_Stated problem:_ Write out all of the entries below word for word, keeping every line unchanged and in its original order.

_Saved entries:_
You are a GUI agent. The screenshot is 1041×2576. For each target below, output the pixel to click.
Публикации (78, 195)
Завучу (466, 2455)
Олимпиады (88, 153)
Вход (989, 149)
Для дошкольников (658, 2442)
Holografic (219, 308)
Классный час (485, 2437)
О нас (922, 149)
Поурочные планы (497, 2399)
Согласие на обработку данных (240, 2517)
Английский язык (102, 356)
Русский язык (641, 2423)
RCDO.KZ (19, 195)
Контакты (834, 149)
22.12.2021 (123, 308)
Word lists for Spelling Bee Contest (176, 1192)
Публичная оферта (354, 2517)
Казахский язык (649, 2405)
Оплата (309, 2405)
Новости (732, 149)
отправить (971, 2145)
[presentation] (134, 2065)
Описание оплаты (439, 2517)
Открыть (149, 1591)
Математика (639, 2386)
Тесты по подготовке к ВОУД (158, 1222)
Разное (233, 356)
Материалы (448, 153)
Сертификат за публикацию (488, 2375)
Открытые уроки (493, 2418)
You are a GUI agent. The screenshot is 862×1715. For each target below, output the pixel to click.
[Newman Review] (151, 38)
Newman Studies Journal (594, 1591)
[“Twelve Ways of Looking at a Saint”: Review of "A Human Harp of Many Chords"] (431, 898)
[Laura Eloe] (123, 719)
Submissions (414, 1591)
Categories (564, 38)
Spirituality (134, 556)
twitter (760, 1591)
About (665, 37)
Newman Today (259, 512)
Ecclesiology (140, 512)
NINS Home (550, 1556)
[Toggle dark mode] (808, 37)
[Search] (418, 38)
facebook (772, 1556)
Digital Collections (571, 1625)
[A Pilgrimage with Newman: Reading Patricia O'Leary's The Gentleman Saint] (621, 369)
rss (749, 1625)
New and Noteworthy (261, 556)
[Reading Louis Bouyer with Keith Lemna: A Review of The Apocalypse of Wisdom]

_Expected answer:_
You are a GUI agent. The screenshot is 1041×2576. For each target below, output the pixel to click.
Публикации (78, 195)
Завучу (466, 2455)
Олимпиады (88, 153)
Вход (989, 149)
Для дошкольников (658, 2442)
Holografic (219, 308)
Классный час (485, 2437)
О нас (922, 149)
Поурочные планы (497, 2399)
Согласие на обработку данных (240, 2517)
Английский язык (102, 356)
Русский язык (641, 2423)
RCDO.KZ (19, 195)
Контакты (834, 149)
22.12.2021 (123, 308)
Word lists for Spelling Bee Contest (176, 1192)
Публичная оферта (354, 2517)
Казахский язык (649, 2405)
Оплата (309, 2405)
Новости (732, 149)
отправить (971, 2145)
[presentation] (134, 2065)
Описание оплаты (439, 2517)
Открыть (149, 1591)
Математика (639, 2386)
Тесты по подготовке к ВОУД (158, 1222)
Разное (233, 356)
Материалы (448, 153)
Сертификат за публикацию (488, 2375)
Открытые уроки (493, 2418)
You are a GUI agent. The screenshot is 862×1715. For each target below, output the pixel to click.
[Newman Review] (151, 38)
Newman Studies Journal (594, 1591)
[“Twelve Ways of Looking at a Saint”: Review of "A Human Harp of Many Chords"] (431, 898)
[Laura Eloe] (123, 719)
Submissions (414, 1591)
Categories (564, 38)
Spirituality (134, 556)
twitter (760, 1591)
About (665, 37)
Newman Today (259, 512)
Ecclesiology (140, 512)
NINS Home (550, 1556)
[Toggle dark mode] (808, 37)
[Search] (418, 38)
facebook (772, 1556)
Digital Collections (571, 1625)
[A Pilgrimage with Newman: Reading Patricia O'Leary's The Gentleman Saint] (621, 369)
rss (749, 1625)
New and Noteworthy (261, 556)
[Reading Louis Bouyer with Keith Lemna: A Review of The Apocalypse of Wisdom]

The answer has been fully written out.